What you will do
The answer must consist of each line below that contains the word "cell", copied in full.

### Data provided

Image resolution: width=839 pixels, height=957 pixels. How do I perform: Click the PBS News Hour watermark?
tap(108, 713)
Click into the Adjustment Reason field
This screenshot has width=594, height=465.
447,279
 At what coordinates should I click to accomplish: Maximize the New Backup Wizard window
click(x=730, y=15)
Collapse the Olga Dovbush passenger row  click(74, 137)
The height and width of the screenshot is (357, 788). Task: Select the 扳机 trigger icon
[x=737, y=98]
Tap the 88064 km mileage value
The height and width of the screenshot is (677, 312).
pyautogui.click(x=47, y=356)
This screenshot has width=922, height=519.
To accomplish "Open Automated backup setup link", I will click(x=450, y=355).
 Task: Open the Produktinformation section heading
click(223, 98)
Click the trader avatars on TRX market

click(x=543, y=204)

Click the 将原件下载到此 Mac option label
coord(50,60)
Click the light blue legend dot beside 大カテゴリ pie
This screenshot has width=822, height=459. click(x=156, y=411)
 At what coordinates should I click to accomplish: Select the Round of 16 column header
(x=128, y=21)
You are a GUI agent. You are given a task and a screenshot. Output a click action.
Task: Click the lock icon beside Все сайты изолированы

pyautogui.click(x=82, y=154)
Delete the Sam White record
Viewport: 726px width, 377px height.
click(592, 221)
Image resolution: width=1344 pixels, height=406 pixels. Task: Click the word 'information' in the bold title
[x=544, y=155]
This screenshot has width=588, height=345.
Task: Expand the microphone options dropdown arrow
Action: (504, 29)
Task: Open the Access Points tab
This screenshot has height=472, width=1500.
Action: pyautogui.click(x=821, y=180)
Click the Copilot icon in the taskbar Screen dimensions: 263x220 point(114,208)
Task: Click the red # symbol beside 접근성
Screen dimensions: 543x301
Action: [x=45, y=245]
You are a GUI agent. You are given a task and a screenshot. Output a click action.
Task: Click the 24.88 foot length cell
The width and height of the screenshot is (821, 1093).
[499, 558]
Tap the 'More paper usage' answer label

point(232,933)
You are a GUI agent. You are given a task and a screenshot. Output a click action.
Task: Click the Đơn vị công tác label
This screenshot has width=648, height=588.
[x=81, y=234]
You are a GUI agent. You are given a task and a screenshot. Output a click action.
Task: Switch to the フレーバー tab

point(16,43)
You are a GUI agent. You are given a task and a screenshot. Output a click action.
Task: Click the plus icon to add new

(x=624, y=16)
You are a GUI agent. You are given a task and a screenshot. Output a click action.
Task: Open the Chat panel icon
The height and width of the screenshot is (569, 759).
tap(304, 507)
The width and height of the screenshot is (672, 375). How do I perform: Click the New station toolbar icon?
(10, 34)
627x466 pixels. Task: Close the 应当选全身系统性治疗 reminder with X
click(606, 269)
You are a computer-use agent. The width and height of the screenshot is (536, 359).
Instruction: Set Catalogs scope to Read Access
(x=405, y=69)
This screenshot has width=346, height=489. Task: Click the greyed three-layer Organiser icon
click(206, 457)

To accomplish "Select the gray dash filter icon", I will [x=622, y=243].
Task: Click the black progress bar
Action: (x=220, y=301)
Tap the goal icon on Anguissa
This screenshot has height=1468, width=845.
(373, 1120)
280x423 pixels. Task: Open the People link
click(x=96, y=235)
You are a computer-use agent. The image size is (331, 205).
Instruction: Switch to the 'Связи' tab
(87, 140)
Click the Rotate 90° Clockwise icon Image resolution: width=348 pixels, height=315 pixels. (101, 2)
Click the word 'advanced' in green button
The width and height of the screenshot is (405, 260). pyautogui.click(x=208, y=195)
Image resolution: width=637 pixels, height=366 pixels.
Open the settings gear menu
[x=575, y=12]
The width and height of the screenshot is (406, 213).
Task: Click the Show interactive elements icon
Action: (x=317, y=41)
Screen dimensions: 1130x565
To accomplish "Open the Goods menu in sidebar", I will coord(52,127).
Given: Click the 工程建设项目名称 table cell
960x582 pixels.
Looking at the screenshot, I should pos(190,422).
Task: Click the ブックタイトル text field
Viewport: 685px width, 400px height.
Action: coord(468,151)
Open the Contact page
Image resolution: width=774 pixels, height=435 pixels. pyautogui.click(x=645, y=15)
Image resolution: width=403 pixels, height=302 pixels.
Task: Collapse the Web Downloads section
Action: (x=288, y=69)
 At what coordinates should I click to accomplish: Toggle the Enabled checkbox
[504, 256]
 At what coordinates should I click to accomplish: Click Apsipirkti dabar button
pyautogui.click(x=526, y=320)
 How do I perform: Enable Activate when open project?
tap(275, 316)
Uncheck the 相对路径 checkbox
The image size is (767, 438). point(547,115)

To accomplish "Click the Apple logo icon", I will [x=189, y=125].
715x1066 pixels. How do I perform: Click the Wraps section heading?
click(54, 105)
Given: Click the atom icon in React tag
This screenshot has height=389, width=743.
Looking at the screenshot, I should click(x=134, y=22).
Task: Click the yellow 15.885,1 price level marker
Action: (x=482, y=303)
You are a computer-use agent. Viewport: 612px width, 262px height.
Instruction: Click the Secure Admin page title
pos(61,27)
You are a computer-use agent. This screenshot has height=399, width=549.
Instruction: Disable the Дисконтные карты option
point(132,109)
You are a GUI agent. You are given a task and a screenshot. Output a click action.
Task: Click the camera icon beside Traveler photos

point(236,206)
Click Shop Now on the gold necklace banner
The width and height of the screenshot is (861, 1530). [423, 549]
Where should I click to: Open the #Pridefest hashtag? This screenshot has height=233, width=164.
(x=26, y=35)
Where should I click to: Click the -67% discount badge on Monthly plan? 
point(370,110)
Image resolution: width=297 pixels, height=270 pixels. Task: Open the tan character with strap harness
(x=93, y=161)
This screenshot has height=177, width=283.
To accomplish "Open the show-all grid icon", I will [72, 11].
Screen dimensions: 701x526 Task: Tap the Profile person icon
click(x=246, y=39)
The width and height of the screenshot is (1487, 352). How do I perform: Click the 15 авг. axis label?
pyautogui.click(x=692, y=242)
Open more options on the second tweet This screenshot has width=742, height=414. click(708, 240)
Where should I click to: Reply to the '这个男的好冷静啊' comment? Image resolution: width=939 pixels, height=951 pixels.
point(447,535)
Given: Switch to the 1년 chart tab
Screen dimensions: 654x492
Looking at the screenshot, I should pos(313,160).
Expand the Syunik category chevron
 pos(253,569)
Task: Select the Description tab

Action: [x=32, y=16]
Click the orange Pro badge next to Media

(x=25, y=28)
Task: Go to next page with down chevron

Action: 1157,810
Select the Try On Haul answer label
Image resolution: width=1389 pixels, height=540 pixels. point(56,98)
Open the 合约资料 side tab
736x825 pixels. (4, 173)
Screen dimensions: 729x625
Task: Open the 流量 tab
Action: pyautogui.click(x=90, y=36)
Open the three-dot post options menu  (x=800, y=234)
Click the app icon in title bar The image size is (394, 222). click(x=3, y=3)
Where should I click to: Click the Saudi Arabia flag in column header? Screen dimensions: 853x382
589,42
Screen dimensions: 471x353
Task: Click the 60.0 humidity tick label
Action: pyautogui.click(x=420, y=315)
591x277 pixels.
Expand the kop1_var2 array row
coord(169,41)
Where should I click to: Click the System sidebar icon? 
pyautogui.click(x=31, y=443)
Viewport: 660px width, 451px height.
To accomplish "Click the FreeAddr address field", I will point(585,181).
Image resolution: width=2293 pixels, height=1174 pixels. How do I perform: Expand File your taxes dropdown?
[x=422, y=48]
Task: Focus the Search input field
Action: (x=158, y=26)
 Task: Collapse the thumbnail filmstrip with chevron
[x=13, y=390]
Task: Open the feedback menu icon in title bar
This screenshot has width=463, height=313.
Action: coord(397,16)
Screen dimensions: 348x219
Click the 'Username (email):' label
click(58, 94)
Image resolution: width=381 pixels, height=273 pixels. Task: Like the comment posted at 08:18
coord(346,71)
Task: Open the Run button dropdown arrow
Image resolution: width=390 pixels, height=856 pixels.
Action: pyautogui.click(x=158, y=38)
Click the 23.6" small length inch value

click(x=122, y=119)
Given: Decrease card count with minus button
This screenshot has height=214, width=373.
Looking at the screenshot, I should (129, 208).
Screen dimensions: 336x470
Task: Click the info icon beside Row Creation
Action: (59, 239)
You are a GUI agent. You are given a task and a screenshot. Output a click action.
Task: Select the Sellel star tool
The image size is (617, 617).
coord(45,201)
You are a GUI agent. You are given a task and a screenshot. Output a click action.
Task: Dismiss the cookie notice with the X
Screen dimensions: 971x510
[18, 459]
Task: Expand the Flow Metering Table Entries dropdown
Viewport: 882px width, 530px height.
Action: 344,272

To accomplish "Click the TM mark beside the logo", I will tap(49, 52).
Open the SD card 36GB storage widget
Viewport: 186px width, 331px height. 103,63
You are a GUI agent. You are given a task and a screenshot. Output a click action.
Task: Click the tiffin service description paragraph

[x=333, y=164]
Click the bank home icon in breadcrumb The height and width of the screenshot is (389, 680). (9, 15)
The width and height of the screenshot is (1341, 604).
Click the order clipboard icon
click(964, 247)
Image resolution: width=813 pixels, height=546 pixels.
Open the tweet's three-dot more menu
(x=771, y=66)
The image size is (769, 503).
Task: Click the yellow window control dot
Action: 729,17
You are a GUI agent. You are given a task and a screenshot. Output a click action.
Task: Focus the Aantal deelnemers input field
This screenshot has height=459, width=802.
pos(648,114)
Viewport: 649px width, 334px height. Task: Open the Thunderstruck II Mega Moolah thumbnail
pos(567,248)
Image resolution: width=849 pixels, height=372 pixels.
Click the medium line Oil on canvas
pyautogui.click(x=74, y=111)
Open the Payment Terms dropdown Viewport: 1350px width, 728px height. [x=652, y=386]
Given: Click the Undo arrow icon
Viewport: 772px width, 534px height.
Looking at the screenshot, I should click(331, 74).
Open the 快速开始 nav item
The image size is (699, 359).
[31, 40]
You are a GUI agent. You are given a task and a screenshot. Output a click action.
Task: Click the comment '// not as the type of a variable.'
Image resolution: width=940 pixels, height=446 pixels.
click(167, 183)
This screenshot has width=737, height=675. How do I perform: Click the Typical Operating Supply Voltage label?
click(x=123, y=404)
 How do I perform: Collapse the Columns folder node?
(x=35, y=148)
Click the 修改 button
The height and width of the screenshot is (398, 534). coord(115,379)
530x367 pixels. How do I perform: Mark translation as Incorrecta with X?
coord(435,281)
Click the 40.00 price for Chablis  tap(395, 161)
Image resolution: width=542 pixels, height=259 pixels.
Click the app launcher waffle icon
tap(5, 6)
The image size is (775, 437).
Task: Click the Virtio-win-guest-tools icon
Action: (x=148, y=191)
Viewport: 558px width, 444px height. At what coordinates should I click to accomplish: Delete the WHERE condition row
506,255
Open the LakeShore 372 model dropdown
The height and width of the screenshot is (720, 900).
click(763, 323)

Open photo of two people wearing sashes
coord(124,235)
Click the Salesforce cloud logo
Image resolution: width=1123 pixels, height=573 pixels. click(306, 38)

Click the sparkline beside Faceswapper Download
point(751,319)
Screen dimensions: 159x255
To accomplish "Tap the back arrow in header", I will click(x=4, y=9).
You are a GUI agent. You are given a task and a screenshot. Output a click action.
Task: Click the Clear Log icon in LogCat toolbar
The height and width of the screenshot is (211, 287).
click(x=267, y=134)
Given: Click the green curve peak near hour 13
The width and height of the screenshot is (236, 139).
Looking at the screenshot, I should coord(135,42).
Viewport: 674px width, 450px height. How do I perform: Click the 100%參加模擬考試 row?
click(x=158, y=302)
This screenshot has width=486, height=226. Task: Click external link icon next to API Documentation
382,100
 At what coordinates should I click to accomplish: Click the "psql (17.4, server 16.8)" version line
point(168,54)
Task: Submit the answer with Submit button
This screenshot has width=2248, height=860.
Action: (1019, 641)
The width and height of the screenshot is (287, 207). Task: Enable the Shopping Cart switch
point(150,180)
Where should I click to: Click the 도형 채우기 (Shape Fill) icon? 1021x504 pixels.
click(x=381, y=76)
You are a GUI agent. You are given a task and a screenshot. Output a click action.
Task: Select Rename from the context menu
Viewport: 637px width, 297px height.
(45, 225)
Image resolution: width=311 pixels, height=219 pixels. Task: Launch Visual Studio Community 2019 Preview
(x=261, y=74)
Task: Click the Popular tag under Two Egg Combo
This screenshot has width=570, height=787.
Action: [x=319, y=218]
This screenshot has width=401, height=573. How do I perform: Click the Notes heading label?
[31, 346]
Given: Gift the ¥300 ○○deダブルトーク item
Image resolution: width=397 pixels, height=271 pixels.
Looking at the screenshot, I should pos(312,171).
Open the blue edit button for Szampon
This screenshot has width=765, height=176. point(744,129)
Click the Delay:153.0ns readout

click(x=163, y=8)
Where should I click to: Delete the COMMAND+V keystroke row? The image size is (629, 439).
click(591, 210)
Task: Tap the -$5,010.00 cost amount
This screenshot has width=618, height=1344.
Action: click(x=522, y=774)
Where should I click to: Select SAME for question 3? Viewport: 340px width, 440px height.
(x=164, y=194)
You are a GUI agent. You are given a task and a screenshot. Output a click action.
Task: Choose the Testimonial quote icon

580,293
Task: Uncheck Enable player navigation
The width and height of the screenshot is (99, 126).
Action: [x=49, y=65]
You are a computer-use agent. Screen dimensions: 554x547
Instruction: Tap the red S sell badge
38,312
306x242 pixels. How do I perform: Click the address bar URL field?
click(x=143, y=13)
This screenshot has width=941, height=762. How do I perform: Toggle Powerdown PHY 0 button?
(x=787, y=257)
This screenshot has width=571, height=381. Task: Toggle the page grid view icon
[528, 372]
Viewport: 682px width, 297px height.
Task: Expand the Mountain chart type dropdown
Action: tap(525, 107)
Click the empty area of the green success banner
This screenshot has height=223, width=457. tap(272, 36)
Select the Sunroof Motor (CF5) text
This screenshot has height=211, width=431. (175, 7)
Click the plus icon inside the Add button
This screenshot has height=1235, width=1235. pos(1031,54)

######

Written response
Task: Click the 24.88 foot length cell
Given: Click the 工程建设项目名称 table cell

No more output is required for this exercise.